Noch immer gilt Johnson vor allem der konservativen Basis als bester Wahlkämpfer, der die Tories aus dem aktuell ausweglos erscheinden Umfragetief doch noch zum Wahlsieg 2024 führen könnte. Doch die Zahl seiner Unterstützer schwindet. «Die Wähler haben seine Lügen einst geliebt.,Aber die Behauptung, er habe seine eigenen Regeln nicht verstanden, hat ihn zu einem weiteren ausweichenden Politiker gemacht», kommentierte «Times»-Kolumnist Daniel Finkelstein.

In seinem Zwischenbericht hat das Privileges Committee deutlich gemacht, dass es für Johnson «offensichtlich» gewesen sein muss, dass Corona-Regeln in der Downing Street gebrochen wurden. In einem Fall erhielt Johnson selbst eine Geldstrafe. Neu veröffentlichte Dokumente widersprechen zudem Johnsons Aussagen, Mitarbeiter hätten ihm die Rechtmäßigkeit der Treffen versichert.

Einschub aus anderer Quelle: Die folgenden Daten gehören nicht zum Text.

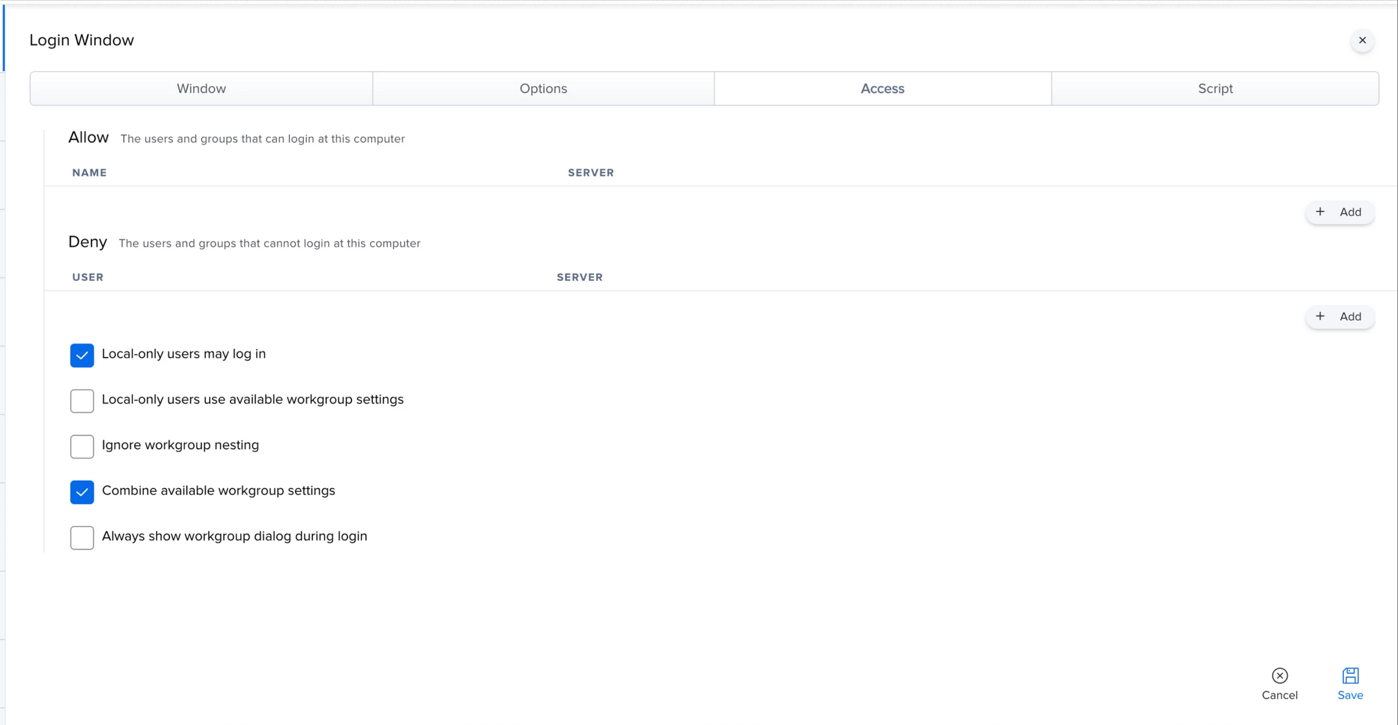Go to the Script tab
The height and width of the screenshot is (725, 1398).
tap(1215, 88)
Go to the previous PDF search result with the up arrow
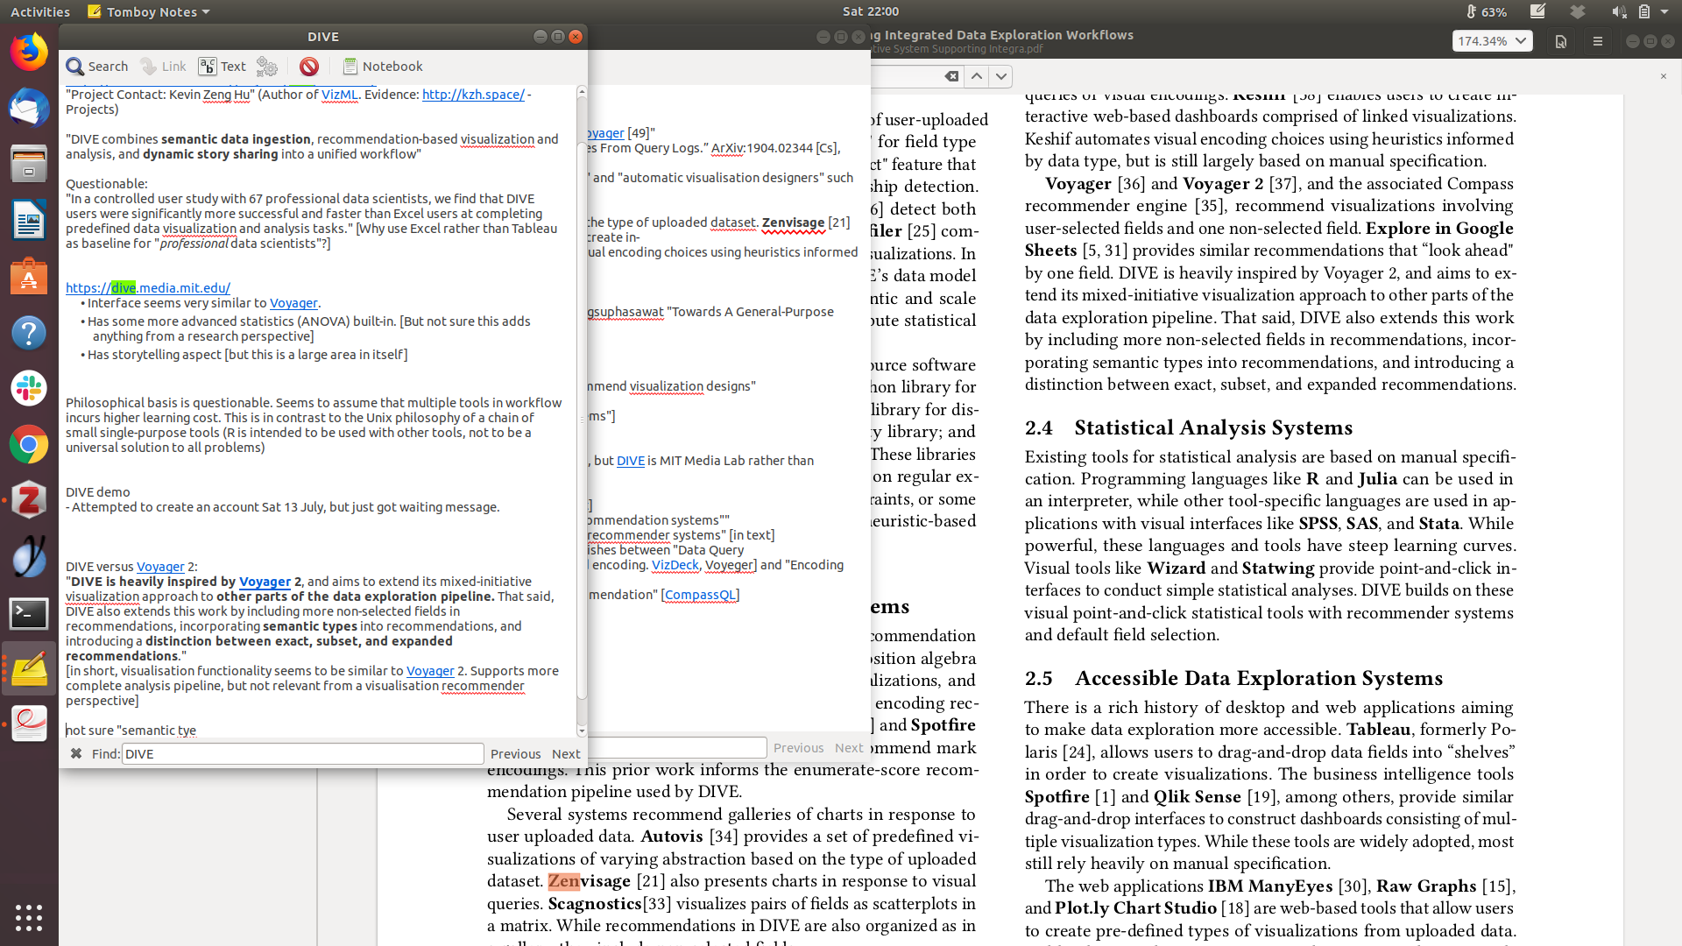Screen dimensions: 1682x946 point(977,76)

Sollte der Ausschuss aus sieben Mitgliedern aller großen Parteien entscheiden, dass das Parlament belogen wurde, entscheiden die Abgeordneten im Unterhaus über eine Suspendierung - die schließlich dazu führen könnte, dass Johnson sein Mandat ganz verliert. Viel Rückendeckung hat er nicht: Sunak hat bereits deutlich gemacht, dass es in einem solchen Fall keinen Fraktionszwang geben werde.

Für den heutigen Premier würde ein politisches Aus des Vorgängers einen Schub bedeuten. Mit soliden Maßnahmen hat er die einst skandalumwitterte britische Politik in ruhigeres Fahrwasser gelenkt. «Jeder Tag, an dem Sunak einen guten Job als Premierminister macht, schwinden die Aussichten auf Johnsons Comeback», zitiert das Online-Portal «Politico» einen Sunak-treuen Tory. Da kommen Störmanöver des Ex zur Unzeit. Einen «Zirkus» nannte ein anderer konservativer Abgeordneter die Aufregung um Johnson. «Das wird uns in den Umfragen weh tun. Es ist sehr, sehr frustrierend.»